GOALS
**A.** Translate this sentence from the summary of The Call of Earth into Spanish: "Nafai's party is escorted out of the city with the women and supplies for the camp."
**B.** Pick up the summary of The Call of Earth after its last sentence and keep writing.

SELECTION

The ending comes when Moozh decides to marry Hushidh to politically tie himself with the city. Hushidh's original mother arrives to stop the ceremony, since Hushidh is actually the daughter of Moozh. Nafai's party is escorted out of the city with the women and supplies for the camp.

Moozh ends up conquering the "Wetheads" he had been working for, while his Basilican second-in-command defends the city against the rival nation, Potokgavan. In the end he is killed during an invasion and Basilica falls, scattering the citizens to various other nations and cities on Harmony. Earlier in the book, the Oversoul had revealed the purpose of this dispersal was to force people with a strong connection to it to breed with people who had a weak connection, and so delay the eventual time when the Oversoul loses control of the people of Harmony.

==Characters==
The characters listed here are those whose primary role is in The Call of Earth. For other characters, see Homecoming Saga.

- General Vozmuzhalnoy Vozmozhno: Better known as Moozh, a leader of the army of the Imperator (a godlike figure). He engineers a takeover of Basilica, freeing it from the lordship of the remains of Gaballufix's men but surreptitiously advancing his own control. Although this starts Basilica on the path to loss of its traditional female-dominated structure, it ends up bringing stability in the short term. Moozh is sensitive to the Oversoul's communication and inducement of "stupidity", though he believes such sensations to come from God. Since he stubbornly sets himself against "God's plans", the Oversoul learns the tactic of reverse psychology and pushes Moozh to forget those things that it actually wants him to act on.

Target pointing data
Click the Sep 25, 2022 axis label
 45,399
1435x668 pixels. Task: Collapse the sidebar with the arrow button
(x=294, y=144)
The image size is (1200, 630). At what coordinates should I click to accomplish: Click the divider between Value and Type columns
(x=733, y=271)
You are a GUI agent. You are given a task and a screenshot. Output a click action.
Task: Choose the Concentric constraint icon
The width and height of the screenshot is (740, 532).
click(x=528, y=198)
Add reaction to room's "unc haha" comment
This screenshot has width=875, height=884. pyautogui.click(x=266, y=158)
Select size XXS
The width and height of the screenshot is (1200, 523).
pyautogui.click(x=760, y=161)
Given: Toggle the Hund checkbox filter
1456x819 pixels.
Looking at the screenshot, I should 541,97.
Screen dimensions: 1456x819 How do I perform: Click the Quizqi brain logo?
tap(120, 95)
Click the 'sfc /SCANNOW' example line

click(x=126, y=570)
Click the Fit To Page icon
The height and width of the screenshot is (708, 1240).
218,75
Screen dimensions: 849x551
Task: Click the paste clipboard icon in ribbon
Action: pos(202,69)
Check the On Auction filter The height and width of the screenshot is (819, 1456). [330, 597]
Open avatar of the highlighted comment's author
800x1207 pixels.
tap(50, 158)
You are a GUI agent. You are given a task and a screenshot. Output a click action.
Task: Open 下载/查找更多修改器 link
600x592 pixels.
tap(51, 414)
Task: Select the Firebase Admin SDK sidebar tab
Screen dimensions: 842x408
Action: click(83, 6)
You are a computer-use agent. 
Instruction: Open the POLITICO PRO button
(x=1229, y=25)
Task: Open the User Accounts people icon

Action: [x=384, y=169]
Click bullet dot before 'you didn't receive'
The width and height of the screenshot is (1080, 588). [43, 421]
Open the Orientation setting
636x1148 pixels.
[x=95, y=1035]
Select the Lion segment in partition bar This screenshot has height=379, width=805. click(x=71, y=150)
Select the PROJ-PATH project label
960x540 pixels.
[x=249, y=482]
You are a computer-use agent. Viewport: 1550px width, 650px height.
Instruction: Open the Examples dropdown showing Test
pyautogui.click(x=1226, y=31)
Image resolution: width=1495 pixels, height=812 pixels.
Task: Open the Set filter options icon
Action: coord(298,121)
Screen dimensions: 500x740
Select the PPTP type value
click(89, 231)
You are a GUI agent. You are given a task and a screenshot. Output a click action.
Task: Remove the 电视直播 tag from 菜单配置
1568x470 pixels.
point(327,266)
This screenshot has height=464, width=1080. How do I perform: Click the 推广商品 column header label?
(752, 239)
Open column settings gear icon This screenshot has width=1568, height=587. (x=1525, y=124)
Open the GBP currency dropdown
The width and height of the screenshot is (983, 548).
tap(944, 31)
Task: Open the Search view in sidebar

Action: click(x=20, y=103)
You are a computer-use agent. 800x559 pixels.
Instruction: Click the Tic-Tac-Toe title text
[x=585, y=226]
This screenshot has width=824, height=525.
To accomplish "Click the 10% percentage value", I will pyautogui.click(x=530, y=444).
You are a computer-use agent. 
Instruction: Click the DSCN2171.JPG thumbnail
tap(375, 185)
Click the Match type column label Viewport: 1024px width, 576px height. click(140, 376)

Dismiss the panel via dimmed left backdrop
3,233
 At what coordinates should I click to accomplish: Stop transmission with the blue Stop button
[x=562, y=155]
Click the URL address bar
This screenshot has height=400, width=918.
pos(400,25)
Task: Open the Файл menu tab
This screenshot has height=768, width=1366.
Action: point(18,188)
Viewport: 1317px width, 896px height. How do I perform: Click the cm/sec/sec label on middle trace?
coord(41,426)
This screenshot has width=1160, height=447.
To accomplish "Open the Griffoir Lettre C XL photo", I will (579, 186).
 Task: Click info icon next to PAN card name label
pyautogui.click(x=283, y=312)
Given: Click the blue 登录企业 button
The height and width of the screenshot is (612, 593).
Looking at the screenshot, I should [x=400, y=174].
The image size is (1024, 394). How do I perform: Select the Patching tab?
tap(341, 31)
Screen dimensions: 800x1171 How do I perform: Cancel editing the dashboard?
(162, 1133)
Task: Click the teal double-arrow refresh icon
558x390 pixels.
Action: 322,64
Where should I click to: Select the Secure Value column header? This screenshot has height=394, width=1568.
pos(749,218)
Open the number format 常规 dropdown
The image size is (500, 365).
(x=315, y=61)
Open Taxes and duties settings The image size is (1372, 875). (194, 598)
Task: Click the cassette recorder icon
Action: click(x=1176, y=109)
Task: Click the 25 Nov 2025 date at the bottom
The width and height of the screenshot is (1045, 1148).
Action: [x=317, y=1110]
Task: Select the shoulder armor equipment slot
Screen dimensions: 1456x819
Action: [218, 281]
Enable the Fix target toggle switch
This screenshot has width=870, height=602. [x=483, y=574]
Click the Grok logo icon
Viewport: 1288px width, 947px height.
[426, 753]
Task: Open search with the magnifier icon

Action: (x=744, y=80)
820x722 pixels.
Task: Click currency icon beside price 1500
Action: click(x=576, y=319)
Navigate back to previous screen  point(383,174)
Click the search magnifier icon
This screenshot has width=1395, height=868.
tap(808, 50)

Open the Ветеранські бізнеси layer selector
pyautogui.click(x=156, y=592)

RESULTS FOR EACH TASK
**A.** El grupo de Nafai es escoltado fuera de la ciudad con las mujeres y los suministros para el campamento.

**B.**
- Thirsty: A holy woman of the desert, and the mother of Hushidh and Luet. She too hears the Oversoul's commands clearly, and follows them faithfully even as she rages against their unfairness. After leaving her daughters with Rasa, she is left alone by the Oversoul for many years, during which she marries and raises a family. The Oversoul then orders her back to Basilica to reveal the identity of Hushidh's and Luet's father, and deliver the announcement that seals the Oversoul's plan for the city.
- General Plodorodnuy: "Plod", Moozh's 'best friend' and closest confidant. Actually a spy sent to watch him and report his actions to the Imperator, Moozh has him killed and utilizes his death to advance his own ambitions.
- Smelost: A Basilican guard. Sent to Moozh's camp to recruit the help of the Gorayni, he ends up faithfully believing in Moozh's strategy - which involves his own death. Smelost takes the blame for the murder of Plod, shouting "For Gaballufix! Death to the Imperator!" This sets up the Gorayni to oppose Gaballufix.